Plexus: Taming Billion-edge Graphs with 3D Parallel Full-graph GNN Training
This addresses scalability issues for researchers and practitioners working with large-scale graph data, representing a strong specific gain rather than a foundational breakthrough.
The paper tackles the problem of training graph neural networks (GNNs) on billion-edge graphs, which exceed GPU memory and suffer from communication overheads in distributed settings, by proposing a 3D parallel full-graph training approach called Plexus, achieving speedups of 2.3-12.5x over prior state-of-the-art and reducing time-to-solution by up to 54.2x.

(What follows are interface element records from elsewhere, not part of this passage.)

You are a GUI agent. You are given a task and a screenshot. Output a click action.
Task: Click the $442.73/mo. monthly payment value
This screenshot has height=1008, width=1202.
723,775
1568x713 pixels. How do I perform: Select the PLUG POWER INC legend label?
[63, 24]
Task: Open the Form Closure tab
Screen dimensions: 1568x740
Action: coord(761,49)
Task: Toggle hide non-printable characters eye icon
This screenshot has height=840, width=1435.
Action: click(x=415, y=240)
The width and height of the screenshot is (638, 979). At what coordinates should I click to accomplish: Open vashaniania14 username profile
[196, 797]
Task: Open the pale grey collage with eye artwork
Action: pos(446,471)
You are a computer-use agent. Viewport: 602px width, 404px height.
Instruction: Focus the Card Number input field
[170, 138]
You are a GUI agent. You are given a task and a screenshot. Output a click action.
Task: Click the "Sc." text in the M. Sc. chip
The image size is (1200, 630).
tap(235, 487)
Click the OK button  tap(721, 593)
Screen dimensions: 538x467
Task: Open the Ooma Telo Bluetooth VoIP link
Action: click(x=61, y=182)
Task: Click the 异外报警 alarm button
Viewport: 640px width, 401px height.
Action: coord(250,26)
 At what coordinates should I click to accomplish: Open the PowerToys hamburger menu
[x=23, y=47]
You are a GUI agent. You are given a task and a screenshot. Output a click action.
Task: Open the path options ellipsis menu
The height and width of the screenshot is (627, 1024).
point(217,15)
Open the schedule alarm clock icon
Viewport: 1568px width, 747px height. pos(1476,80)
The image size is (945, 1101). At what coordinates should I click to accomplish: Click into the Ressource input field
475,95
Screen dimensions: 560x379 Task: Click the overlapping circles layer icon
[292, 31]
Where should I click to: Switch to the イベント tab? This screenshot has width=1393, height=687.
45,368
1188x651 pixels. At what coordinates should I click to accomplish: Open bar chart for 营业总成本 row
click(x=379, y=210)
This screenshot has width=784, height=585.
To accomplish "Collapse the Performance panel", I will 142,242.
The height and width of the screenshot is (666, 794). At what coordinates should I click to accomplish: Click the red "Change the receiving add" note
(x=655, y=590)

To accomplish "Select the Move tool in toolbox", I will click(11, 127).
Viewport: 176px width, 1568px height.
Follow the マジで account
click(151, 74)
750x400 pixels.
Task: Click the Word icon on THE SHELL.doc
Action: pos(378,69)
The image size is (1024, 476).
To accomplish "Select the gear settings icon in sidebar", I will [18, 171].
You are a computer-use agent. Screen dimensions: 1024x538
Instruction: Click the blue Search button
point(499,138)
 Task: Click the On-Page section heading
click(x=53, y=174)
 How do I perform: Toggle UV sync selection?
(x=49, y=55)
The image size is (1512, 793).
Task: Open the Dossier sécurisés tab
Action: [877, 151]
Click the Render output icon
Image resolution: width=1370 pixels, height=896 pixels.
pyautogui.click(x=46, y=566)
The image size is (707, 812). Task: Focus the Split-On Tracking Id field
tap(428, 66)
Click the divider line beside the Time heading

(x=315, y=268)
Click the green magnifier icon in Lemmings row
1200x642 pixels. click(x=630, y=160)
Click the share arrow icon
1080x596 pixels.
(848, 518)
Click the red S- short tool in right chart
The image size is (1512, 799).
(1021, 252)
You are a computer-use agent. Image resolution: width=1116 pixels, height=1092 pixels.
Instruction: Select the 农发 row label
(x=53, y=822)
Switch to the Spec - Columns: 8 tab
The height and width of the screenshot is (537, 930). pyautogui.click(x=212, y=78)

Graph neural networks (GNNs) leverage the connectivity and structure of real-world graphs to learn intricate properties and relationships between nodes. Many real-world graphs exceed the memory capacity of a GPU due to their sheer size, and training GNNs on such graphs requires techniques such as mini-batch sampling to scale. The alternative approach of distributed full-graph training suffers from high communication overheads and load imbalance due to the irregular structure of graphs. We propose a three-dimensional (3D) parallel approach for full-graph training that tackles these issues and scales to billion-edge graphs. In addition, we introduce optimizations such as a double permutation scheme for load balancing, and a performance model to predict the optimal 3D configuration of our parallel implementation -- Plexus. We evaluate Plexus on six different graph datasets and show scaling results on up to 2048 GPUs of Perlmutter, and 1024 GPUs of Frontier. Plexus achieves unprecedented speedups of 2.3-12.5x over prior state of the art, and a reduction in time-to-solution by 5.2-8.7x on Perlmutter and 7.0-54.2x on Frontier.